The Environmental Protection Agency (EPA) has served notice that beginning September this year, it will enforce the law that requires small-scale mining companies operating in the country to post reclamation bonds for reclaiming mined lands.
Regulation 23 of the Environmental Assessment Regulations, 1999 (L.I 1652) mandates the EPA to ensure that prospective small-scale miners post reclamation bonds in the form of cash into an escrow account based on approved reclamation plans before they are issued permits to mine.
Regulation 23 of the law has, however, been left on the shelves, giving a field day to small-scale miners to operate without reclaiming lands degraded by their activities.

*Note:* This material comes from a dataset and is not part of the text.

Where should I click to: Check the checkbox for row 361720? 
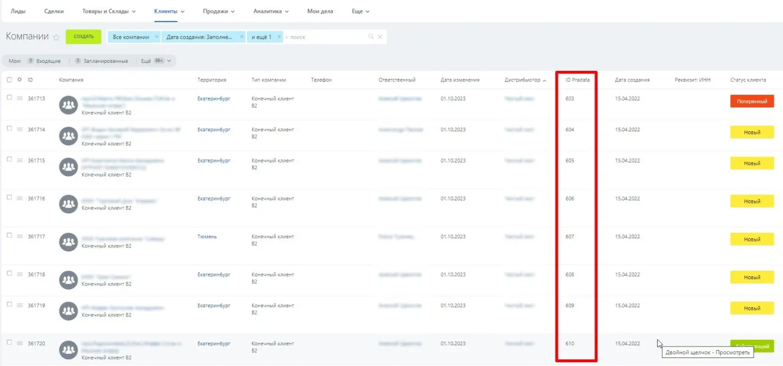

But the Chief Executive Officer (CET) of the EPA, Dr Henry Kwabena Kokofu, told the Daily Graphic last Friday that processes were almost complete for the law to be enforced.
As reported by the Daily Graphic of April 7, 2022, scores of uncovered pits left behind by miners continued to pose threat to life in mining communities.
Indeed, the story indicated that many people had fallen into such pits and died, with the abandoned pits now posing as death traps.
In a performance audit report submitted to Parliament in June last year, the Auditor-General revealed that the Minerals Commission and the EPA had failed to ensure that small-scale miners reclaimed mined sites to return them to their maximum beneficial value as required by the Minerals and Mining Regulations, 2012 (L.I. 2182) and L.I. 1652.
Enforcing the law
Dr Kokofu said regrettable as it was that the law had been left to gather dust for over two decades, the EPA was working with the Minerals Commission and other stakeholders to enforce it.
"As a country seeking to formalise the small-scale mining sector and fight illegal mining, this is a major tool that has proven to be effective and efficient in managing environmental problems relating to mining," he said.
He said the enforcement would be extended to other areas of the mining industry such as sand winning, salt mining and quarrying.
He said the EPA had carried out engagements with the Minerals Commission, banks and the Ghana National Association of Small-Scale Miners (GNASSM).
"Our counterparts at the Minerals Commission have been very cooperative. We are currently engaging traditional rulers and metropolitan, municipal and district assemblies on this law, and hope to conclude it by the end of this month," he added.
Local banks
On the arrangement for the establishment of an escrow account, Dr Kokofu said the authority was still in consultation with other stakeholders to determine whether the bonds would be limited to cash deposits alone, bank guarantees alone or insurance guarantees.
He explained that when the law was enforced, owners of existing small-scale mining concessions would have to begin posting bonds to validate their permits while prospective companies would show proof of their reclamation plans and bonds before they were issued with permits.
He assured owners of existing small-scale mining concessions that the law would not be made to take retrospective effect.